Han sido partes en el recurso, como apelante, Don Eutimio , representado por el Procurador Don Rafael Breva Sanchís y defendido por la Letrada Doña Sonia Martí Vicent, y como apelados, Mutua Segorbina, representada por la Procuradora Doña Mª Teresa Palau Jericó y defendida por el Letrado Don Saturnino Solano Costa; Construcciones Paco Colas, S.L. y Don Higinio , representados por la Procuradora Doña Mª Teresa Palau Jericó y defendidos por el Letrado Don Ignacio Navarro Giménez; y Construcciones Ulgiso Coop. Valenciana y Fiatc Mutua de Seguros y Reaseguros, representados por la Procuradora Doña Pilar Sanz Yuste y defendidos por el Letrado Don Rubén Barreda García.
Es Magistrado Ponente el Ilmo. Sr.

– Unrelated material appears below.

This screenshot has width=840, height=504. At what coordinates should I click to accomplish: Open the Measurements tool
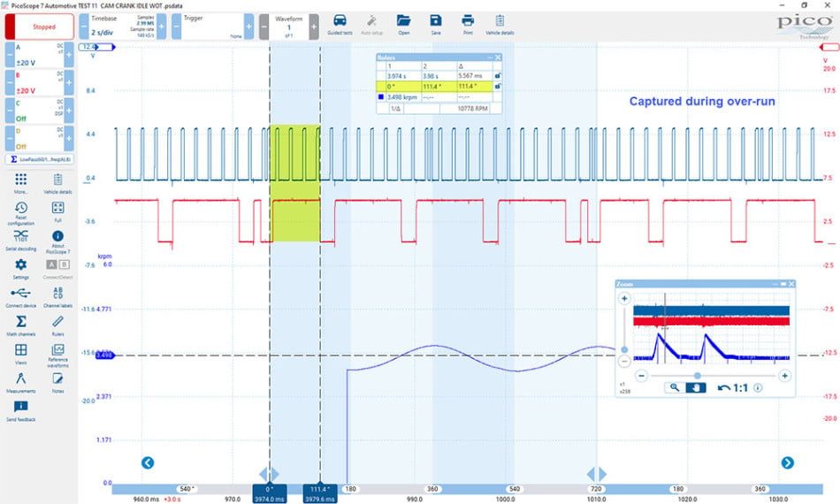pos(21,382)
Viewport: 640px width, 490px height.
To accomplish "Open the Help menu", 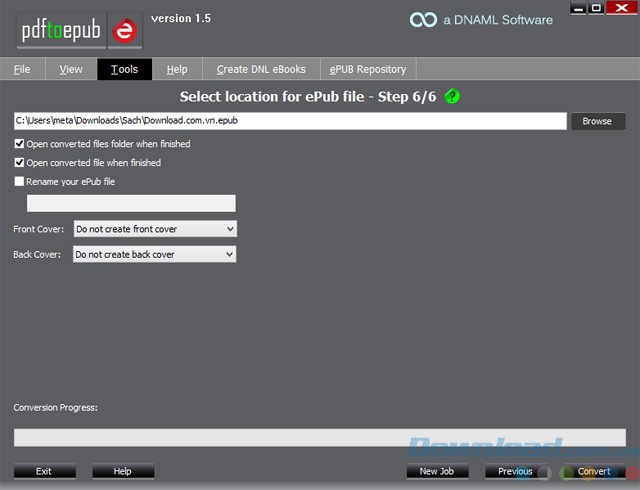I will tap(177, 70).
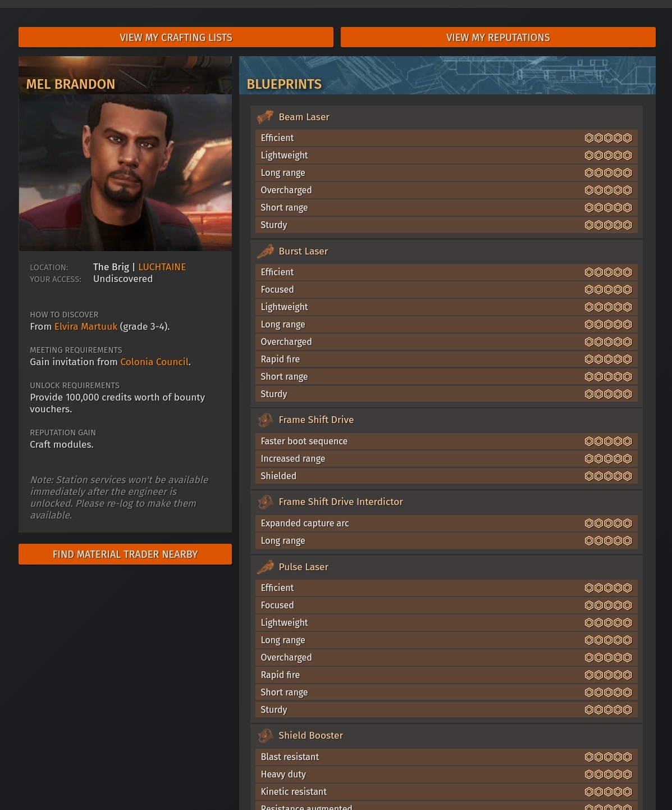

Don RAFAEL GIMÉNEZ RAMÓN.
Antecedentes
PRIMERO.- El Fallo de la Sentencia apelada literalmente establece: "DESESTIMO la demanda interpuesta por el Procurador D. Rafael Breva Sanchís en nombre y representación de D. Eutimio y ABSUELVO a CONSTRUCCIONES ULGISO COOP. VALENCIANA, a FIATC MUTUA DE SEGUROS, a CONSTRUCCIONES PACO COLÁS S.L., a D. Higinio y a MUTUA SEGORBINA DE SEGUROS A PRIMA FIJA de las pretensiones contra las mismas deducidas.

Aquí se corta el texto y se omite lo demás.